Traditional Culture Encyclopedia - Photography major - The film review of In the Mood for Love should be written from the shooting skills, and nothing else.

The film review of In the Mood for Love should be written from the shooting skills, and nothing else.

First, the shooting technique

Wong Kar-wai's films are famous for their sports scenes, and we can also see some of them clearly in In the Mood for Love. Subsequent shooting

In Wong Kar-wai's films, the camera is not only a still life and a shooting tool, on the contrary, it is a person who is unwilling to be lonely and follows the protagonist with unique visual curiosity.
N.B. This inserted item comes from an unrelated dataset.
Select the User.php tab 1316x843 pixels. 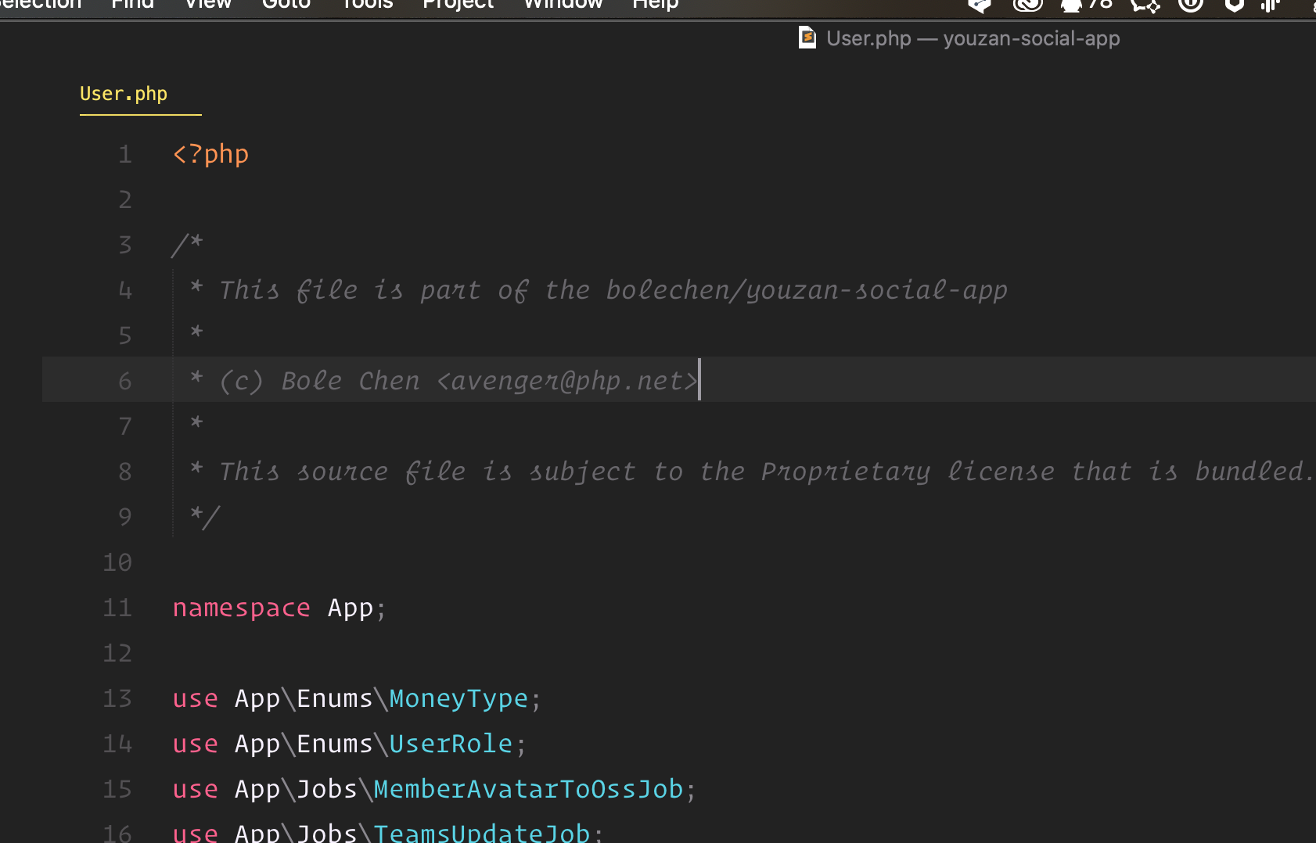[124, 94]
It is sometimes like a character in a play, always following the hero and heroine and telling the audience what happened between them, as if an outsider was always watching their every move.
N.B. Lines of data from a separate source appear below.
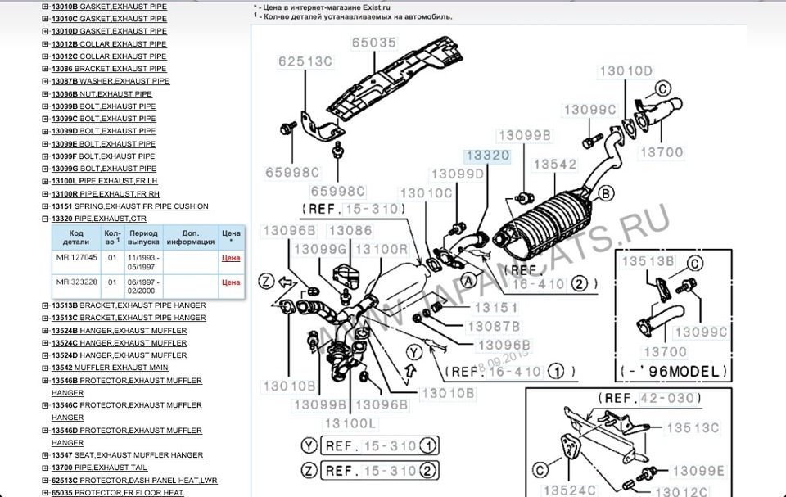
Task: Click the highlighted 13320 label in the diagram
Action: (487, 155)
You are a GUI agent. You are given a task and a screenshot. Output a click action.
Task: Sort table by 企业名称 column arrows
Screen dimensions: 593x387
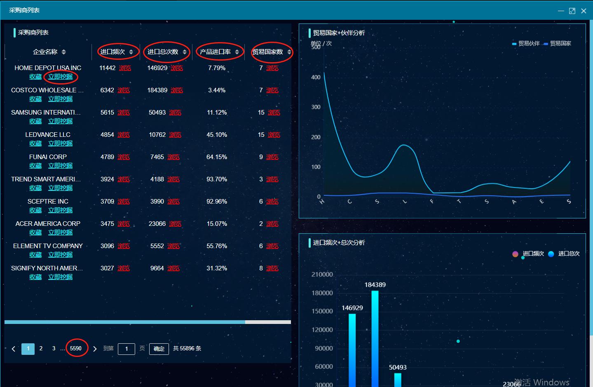click(63, 52)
When Zhou Mu Yun was talking to a bald man in the office, although he used a split lens, he photographed them opposite a colleague, making the telephone and desk in the foreground empty, as if a person working in a newspaper was putting down his work and watching their conversation.
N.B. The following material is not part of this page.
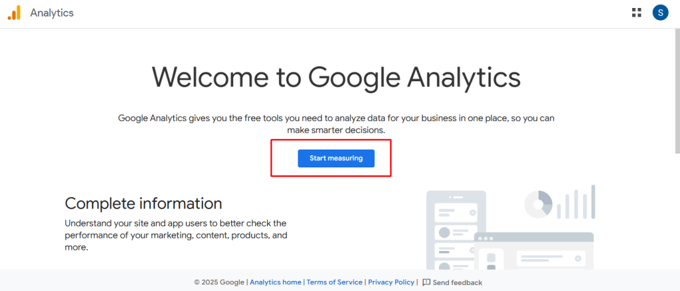
Task: Click the intro paragraph about free tools
Action: pos(336,124)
Even if the camera wants to shoot their home, it is not from the front of the door, but more with a light curtain or through the edge of the window. The camera slowly turns over or stops at a point, adding a hazy feeling, adding icing on the cake to the whole movie "Extramarital Affairs" without letting outsiders know such an ambiguous atmosphere.

Yunhe drinks coffee in a bar for the first time. When they talk about their spouses' different extramarital affairs, the camera always switches between their side faces and there is no positive appearance. The camera is like drinking coffee next to them at this time. I can't see how amazing their positive expressions are, but I can only glance at their indifference and indifference. From sweeping to the cloud, and then sweeping back from the cloud, it seems that two people are talking very enthusiastically, and the camera will watch it again. "I don't know when they started." So the camera watched them leave the bar and shook them step by step.

Continue to follow them and look from the outside, so you often see the shadows and black screens of two people, even the people behind the railing. Because their feelings are not public, and it is impossible to be public.

In Wong Kar-wai's films, the lens is no longer a lens, but a pair of eyes, a pair of unique eyes that can always find different visions. It doesn't need ordinary people's eyes to look at things. It is always peeping into other people's lives, or staring, or staring, or thinking. Every shot always has a special composition and a special depth of field and objects.